The course will progress through several related sections. The first part will focus on several theoretical factors pertaining to statistical inference. We will start by considering two fundamental approaches underlying inference, the likelihood principle and Bayes’ rule. We will also re-consider the linear model, the Gauss-Markov assumptions, and we will review several concepts and statistical distributions. In this section we will also consider the practical trade off researchers encounter pertaining to efficiency and bias.
In the second section, we will move to discrete dependent and limited variables. In practice, it is quite rare to encounter dependent variables that are continuous and normally distributed. In circumstances with binary, ordinal, and other multicategory dependent variables, the Gauss-Markov assumptions will be violated, thus rendering OLS an inappropriate choice. At this juncture, we will use both maximum likelihood (ML) and Bayesian methods to estimate logit, probit, multinomial logit/probit, and ordinal logit/probit models.
Political scientists often encounter datasets that involve event counts (e.g., war casualties, number of conflict events, elections won by a candidate). These variables rarely follow a normal distribution; instead, they are heavily skewed. After the logit/probit weeks, we’ll consider several type of count-oriented regression models, including the Poisson, Negative Binomial, and “Hurdle” models. We will then transition to censored and sample selection models.
In the final section, we will consider a variety of topics that extend the models from the previous weeks. For instance, “endogeneity” is a common problem to arise in applied settings – an independent variable is correlated with the error term. We’ll look this problem in several ways, followed with several common solutions. We will examine two-stage least squares, three-stage least squares, and matching methods.Finally, we will examine hierarchical models.

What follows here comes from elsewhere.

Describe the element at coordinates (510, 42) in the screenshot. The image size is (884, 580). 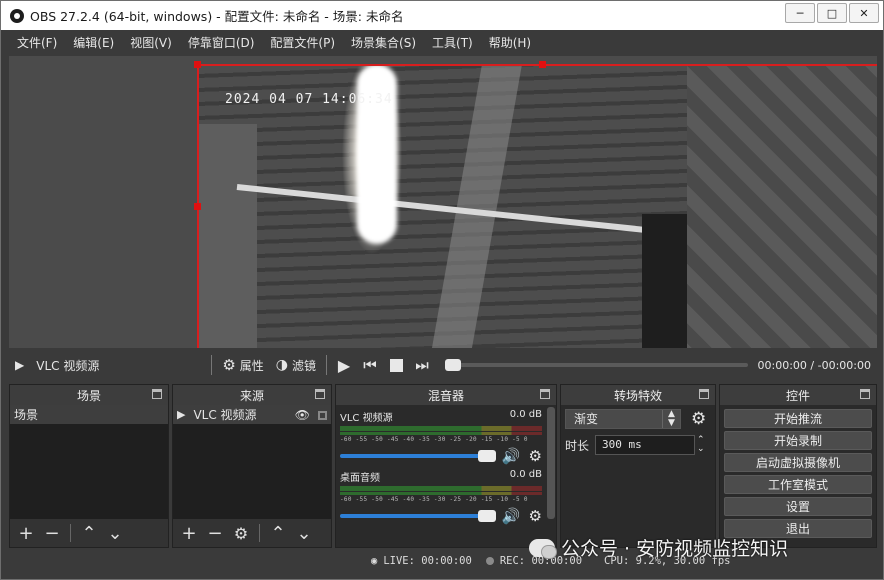
I see `menu-help: 帮助(H)` at that location.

Three major points need to be emphasized. First, many of the statistical methods build on models discussed in previous weeks. It is essential to keep up-to-date on readings, and if there is something that confuses you, please see me as soon as possible. Second, I find that the best way to learn these techniques is to implement them. I strongly recommend you find a dataset and work with this dataset throughout the semester. Even if your analysis is not always substantively interesting, at the very least, you will have the code for future use. Third, I strongly encourage you to give yourself sufficient time to complete the course requirements. One of the worst ways to learn statistics is through cramming and completing assignments at the very last minute. As you likely know, I am flexible with due dates and generally accept late assignments. Don’t take advantage of this policy! Handing things in late and consistently placing other obligations before this class has the potential to adversely impact what you learn.